Sure, with the advent of advanced digital cameras, you can. Great pictures appear at the push of a button. The better the camera, the better the photographs.
But, it is not completely true. Infact, one can click awesome photographs with a normal digital camera, or click horrible shots with the most expensive DSLR. It’s not the camera that makes great images; it’s actually the person behind the camera. One should use one of the many affordable point and shoots for one’s photos.
Here I’m listing a few tips for both point and shoot and DSLR to help you take professional looking photographs.
·White Balance Adjustment
Ever noticed that your photographs sometimes have a “bluish” tinge in them? This is a very common issue with outdoor photography. The white balance setting on most digital cameras will cause a below par snapshot. Changing your white balance setting to “cloudy” will result in warmer photos with richer reds and yellows.
·Use Fill Flash Mode
Your digital camera’s flash probably has various modes but the fill flash mode adds just enough flash to create professional looking portrait photos indoors and outdoors. Most point and shoot digital cameras with built-in flashes only have a range of 10 feet (or even less!), so make sure you don’t stand too far away when using fill flash outdoors. An even better option would be an add-on camera flash.
·Use Close-Up Mode
Most of the photographs on our website are considered close-up/macro photos. Taking close-up/macro photos opens an entire new “mini world” to you and is plenty of fun to work on. When taking pictures in the close-up/macro mode of your camera, you should try to focus in on the most important aspect of your shot. You won’t be disappointed.

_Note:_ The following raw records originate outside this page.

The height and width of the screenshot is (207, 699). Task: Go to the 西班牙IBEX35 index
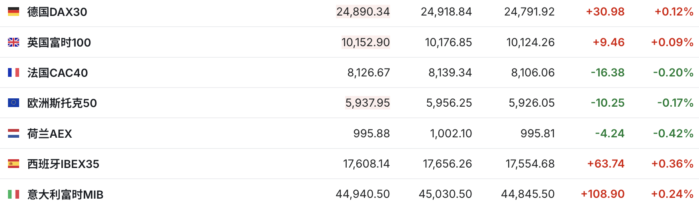(63, 164)
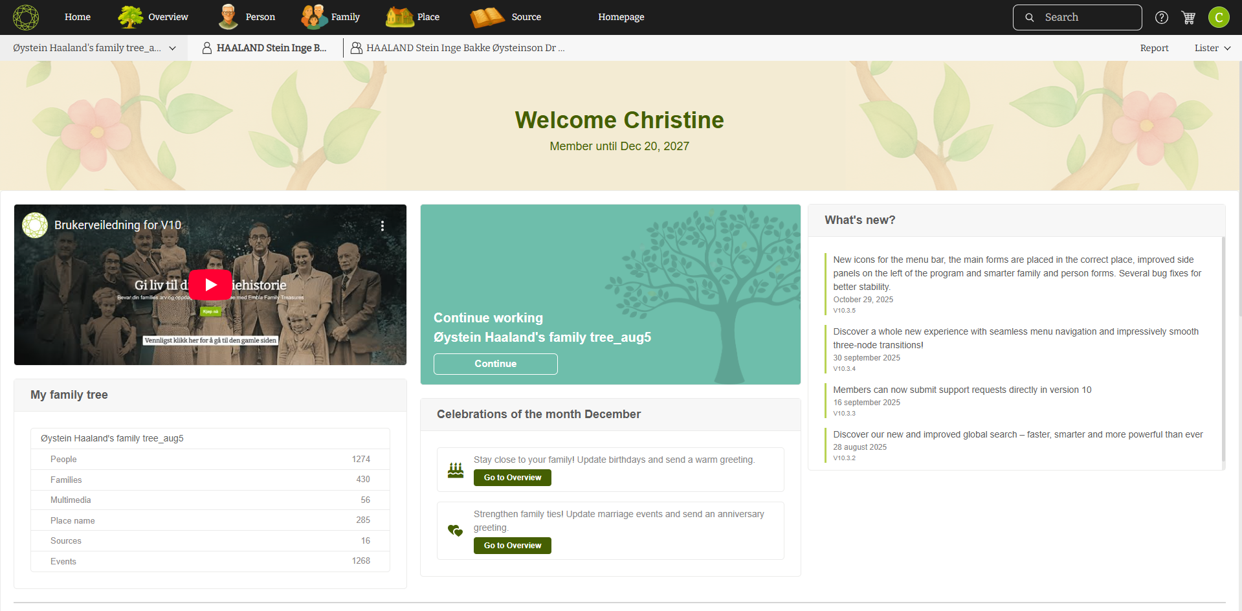
Task: Open the green user avatar C
Action: (x=1219, y=17)
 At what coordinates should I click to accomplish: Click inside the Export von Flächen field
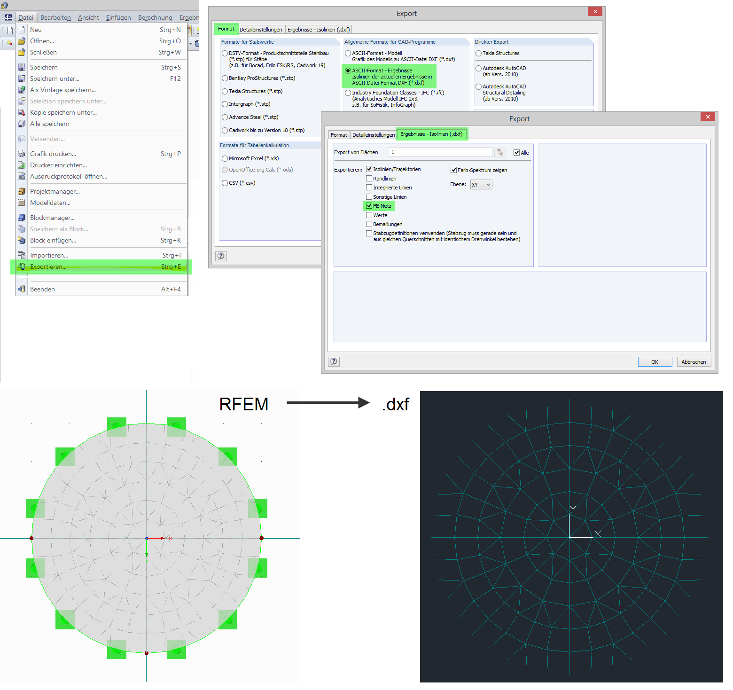(x=440, y=152)
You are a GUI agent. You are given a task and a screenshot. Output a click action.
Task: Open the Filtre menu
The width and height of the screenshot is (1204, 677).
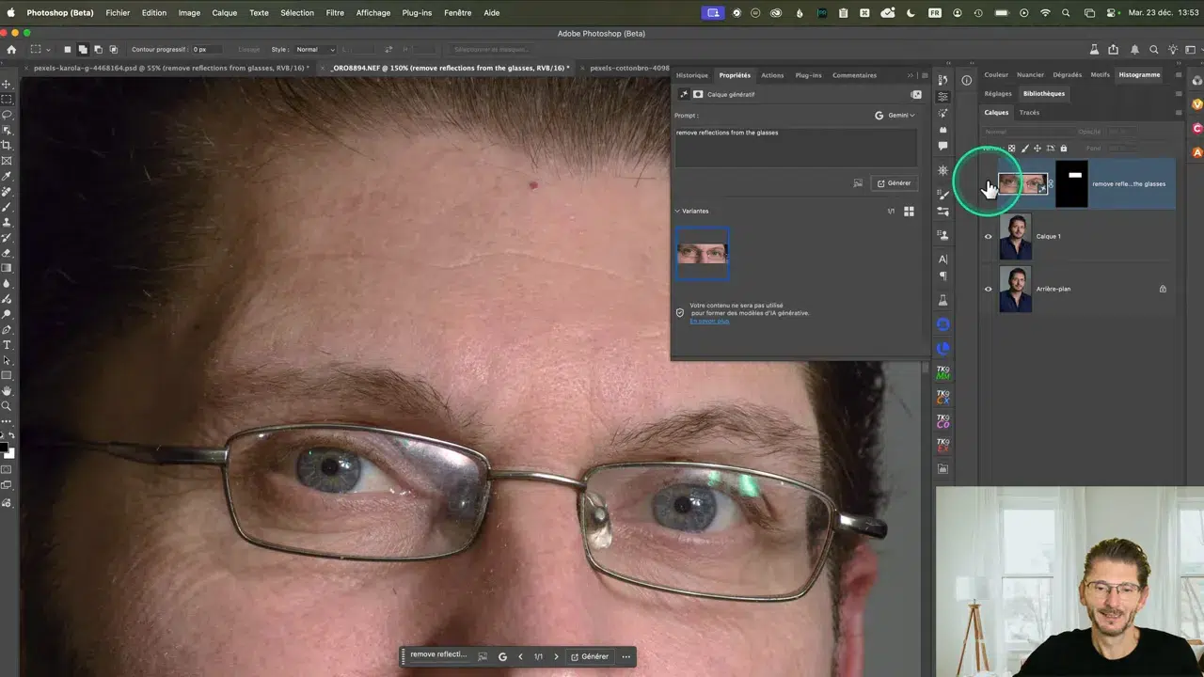334,12
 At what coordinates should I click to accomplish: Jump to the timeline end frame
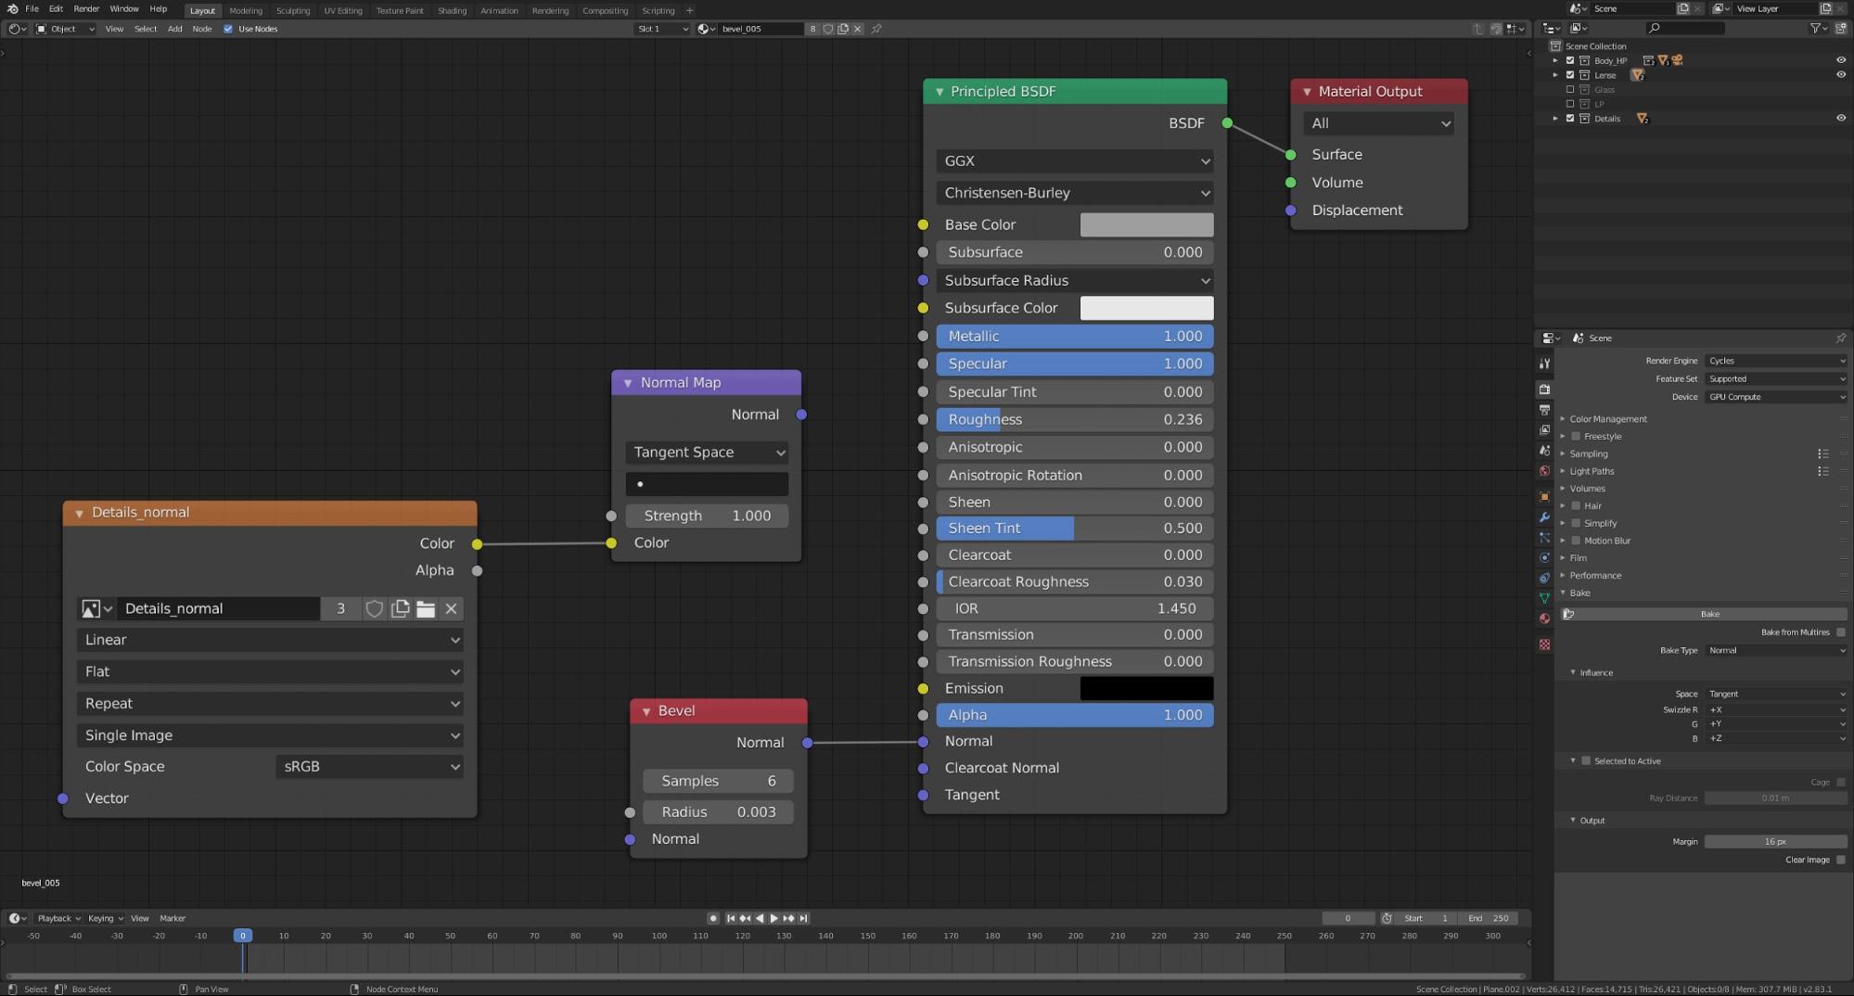[x=803, y=918]
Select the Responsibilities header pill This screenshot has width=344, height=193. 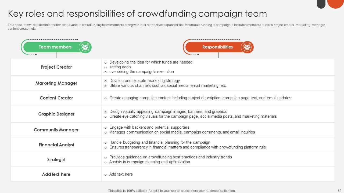click(x=217, y=47)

·Shoot at a Higher Resolution
Shoot your pictures in the highest resolution setting that your digital camera allows. A higher resolution will enable you to print larger copies of your gems as gifts and such. Memory cards have gone down dramatically in price lately and would be a great investment.
·Turn Your Camera Around
We always seem to take photos horizontally but a vertical shot could enhance your photo. Take the same shot both vertically and horizontally and see which comes out better. You never know what you’ll find on the other side.
·The Rule of Thirds
It is a natural instinct to position your subject dead center in your viewfinder and take the shot. This leads to a very boring photo. Try imagining that your viewfinder is divided into six equal blocks (like a tic-tac-toe game). And then, line up your subject along either the left or right line and close to the lower or upper line. The results will surprise you.
With those tips above, and of course a digital camera, you can definitely try to become a professional photographer.